**What the task asks:** Look below for the line containing "Task: Click the Room audio display icon"; from there, print each line exactly up to and including the line containing "Screen dimensions: 1369x854", and stop.
[Given entries — start]
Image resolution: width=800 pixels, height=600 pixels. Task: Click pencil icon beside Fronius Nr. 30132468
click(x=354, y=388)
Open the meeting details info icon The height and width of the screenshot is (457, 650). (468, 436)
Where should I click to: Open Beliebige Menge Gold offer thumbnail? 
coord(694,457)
[Given entries — finish]
[Given entries — start]
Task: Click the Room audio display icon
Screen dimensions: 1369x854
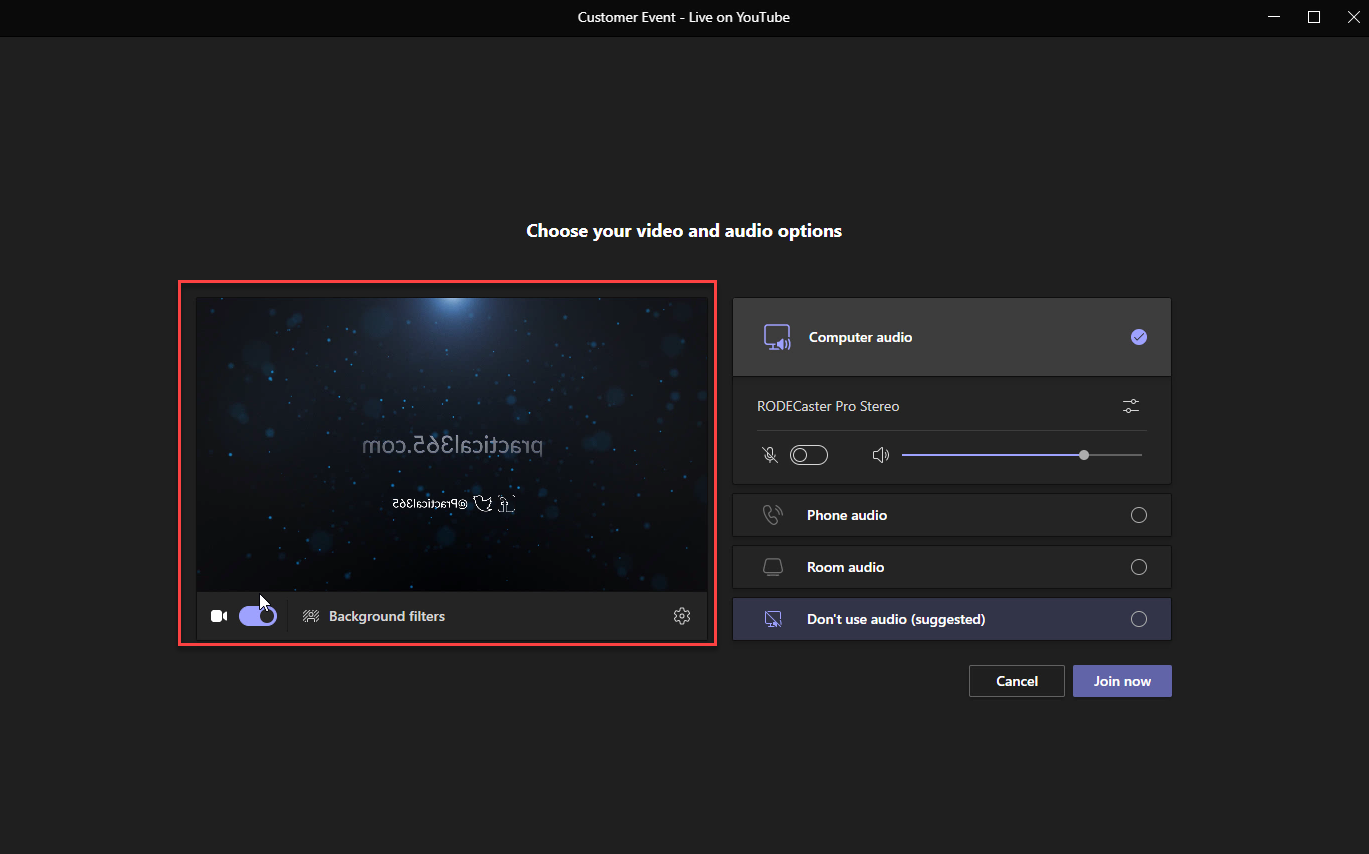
[Given entries — finish]
**Answer:**
Task: Click the Room audio display icon
Screen dimensions: 1369x854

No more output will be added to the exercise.